--- Given information ---

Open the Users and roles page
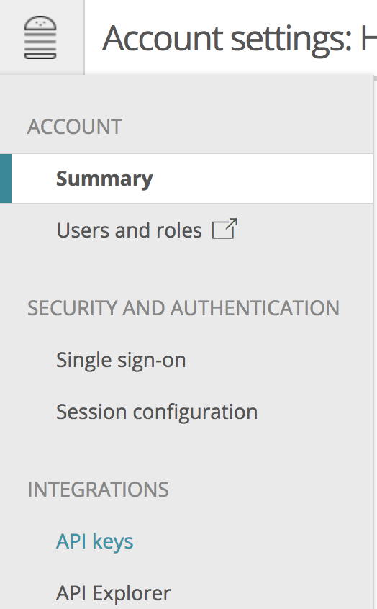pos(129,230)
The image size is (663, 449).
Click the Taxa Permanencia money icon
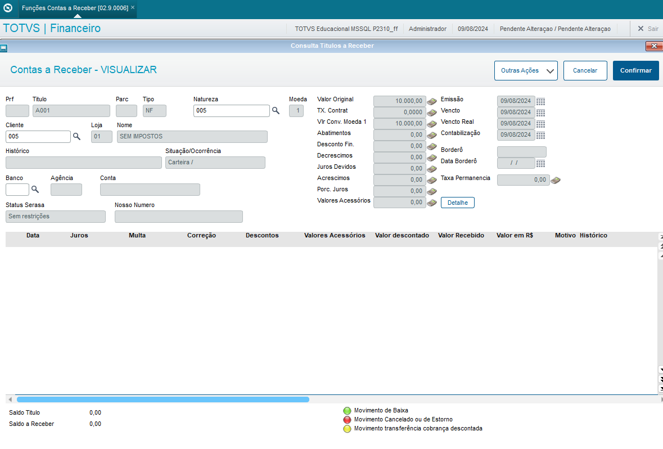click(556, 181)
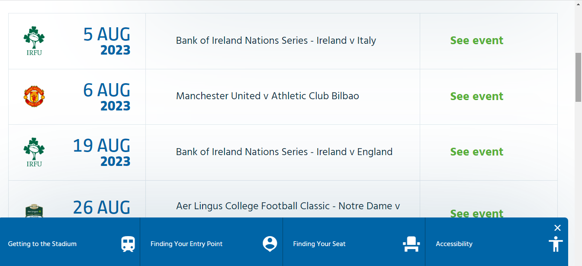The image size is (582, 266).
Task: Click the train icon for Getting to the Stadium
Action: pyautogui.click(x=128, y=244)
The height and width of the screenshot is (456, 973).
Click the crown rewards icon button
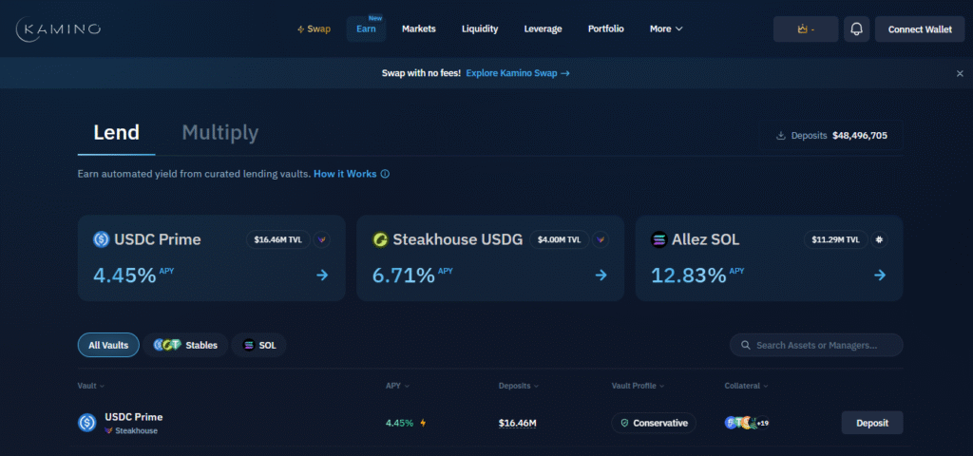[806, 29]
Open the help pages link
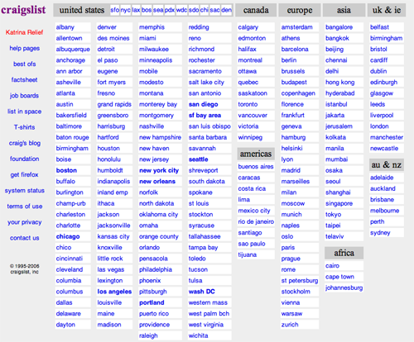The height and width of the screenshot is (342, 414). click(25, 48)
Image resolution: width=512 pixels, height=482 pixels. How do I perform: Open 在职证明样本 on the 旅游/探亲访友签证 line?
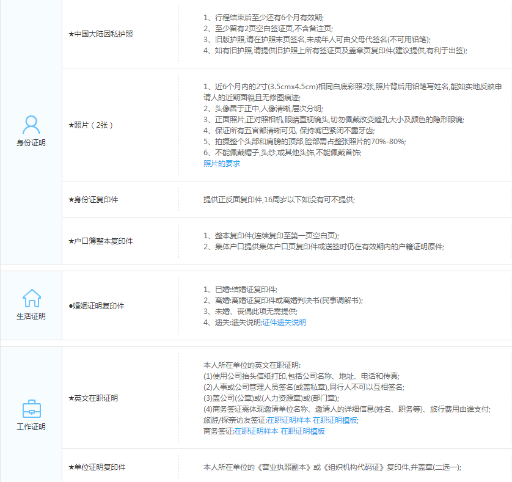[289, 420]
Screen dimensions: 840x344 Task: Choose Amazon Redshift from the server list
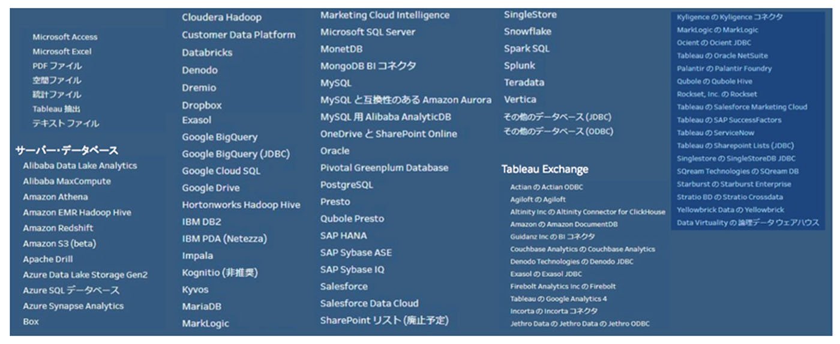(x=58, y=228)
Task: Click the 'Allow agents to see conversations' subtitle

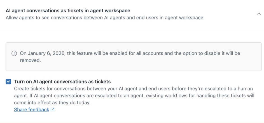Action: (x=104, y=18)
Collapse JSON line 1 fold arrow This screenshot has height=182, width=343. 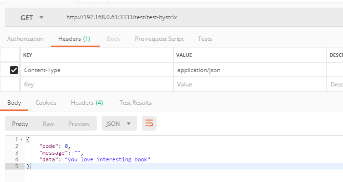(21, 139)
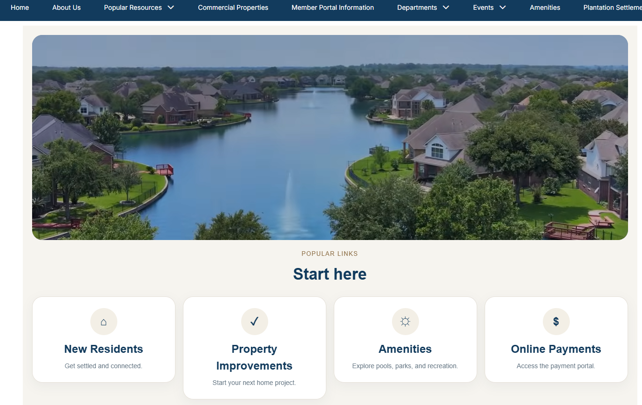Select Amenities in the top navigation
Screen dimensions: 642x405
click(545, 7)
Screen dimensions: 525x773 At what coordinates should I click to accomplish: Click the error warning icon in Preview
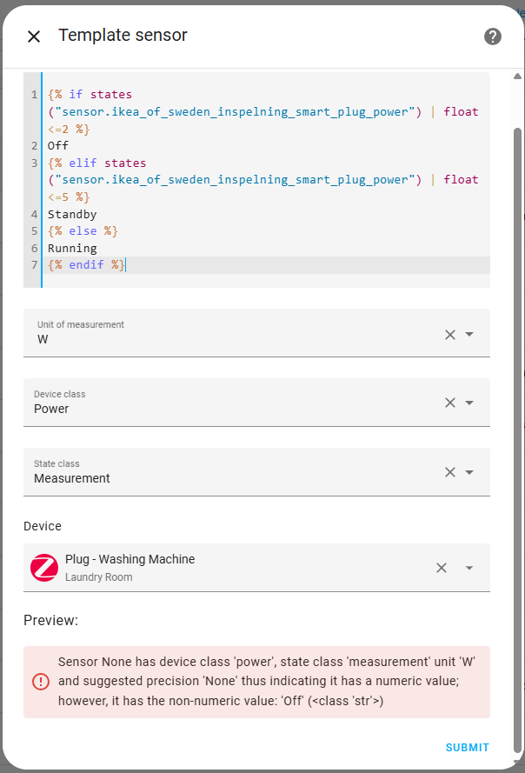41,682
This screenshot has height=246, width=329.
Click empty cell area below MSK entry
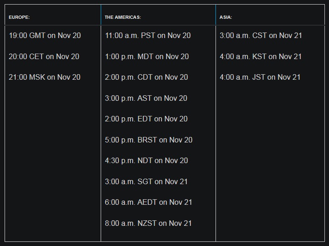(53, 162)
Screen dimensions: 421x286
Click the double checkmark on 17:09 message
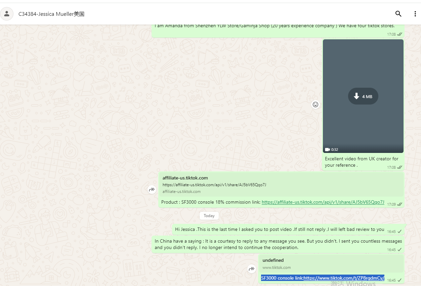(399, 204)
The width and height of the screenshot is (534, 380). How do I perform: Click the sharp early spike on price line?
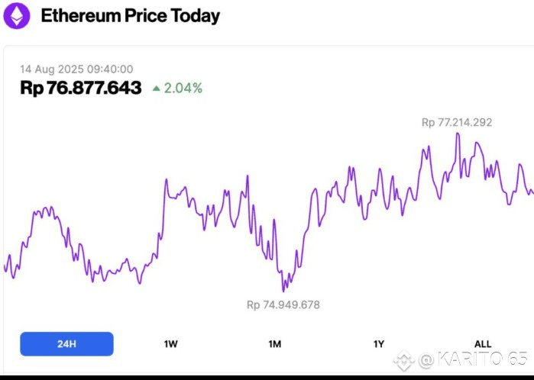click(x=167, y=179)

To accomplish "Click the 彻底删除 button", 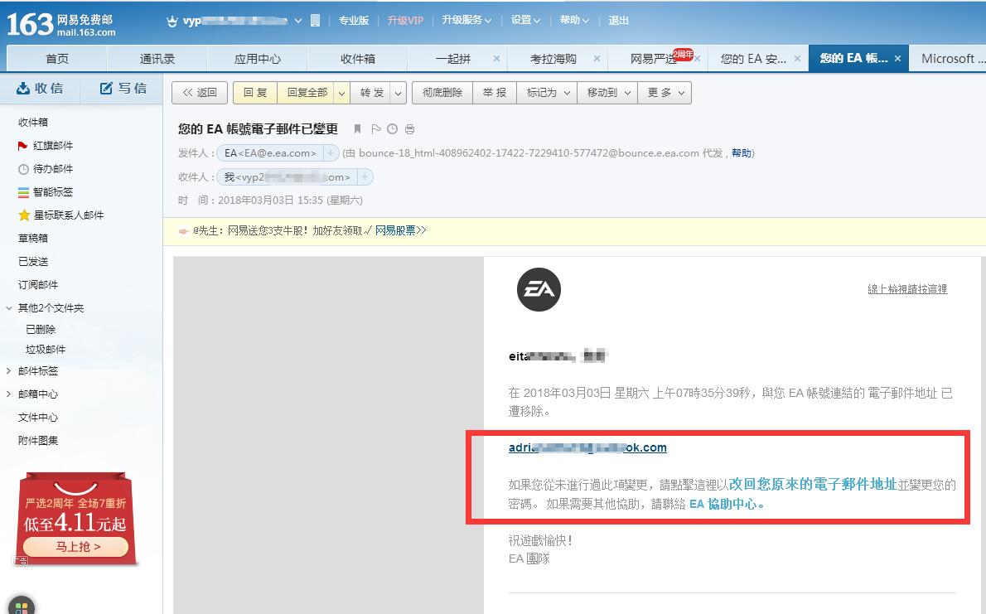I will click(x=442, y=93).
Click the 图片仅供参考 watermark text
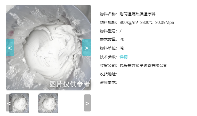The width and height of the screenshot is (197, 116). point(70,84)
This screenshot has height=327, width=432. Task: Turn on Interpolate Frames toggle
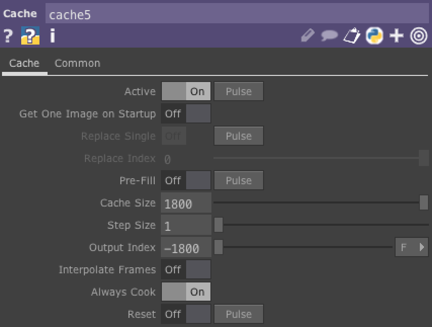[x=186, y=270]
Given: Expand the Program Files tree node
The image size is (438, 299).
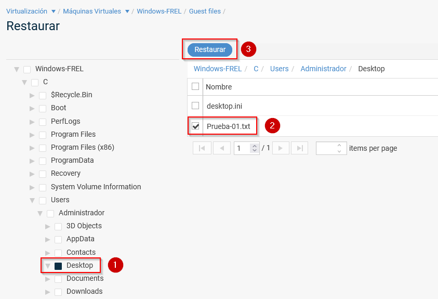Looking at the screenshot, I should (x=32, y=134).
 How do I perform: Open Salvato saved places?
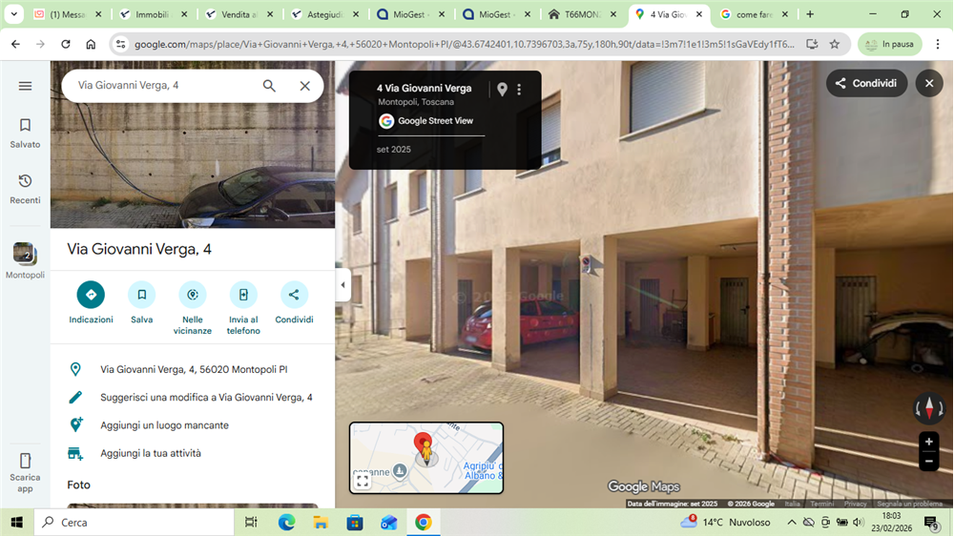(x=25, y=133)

---

In the entries above, find the line that contains "The image size is (663, 449)." and the line that contains "The height and width of the screenshot is (456, 973).". Reproduce exactly those two lines and every line between them, but not the pictures.

The image size is (663, 449).
Click the Taxa Permanencia money icon
click(556, 181)
The image size is (582, 266).
Task: Click the train icon for Getting to the Stadium
Action: pyautogui.click(x=128, y=244)
The height and width of the screenshot is (456, 973).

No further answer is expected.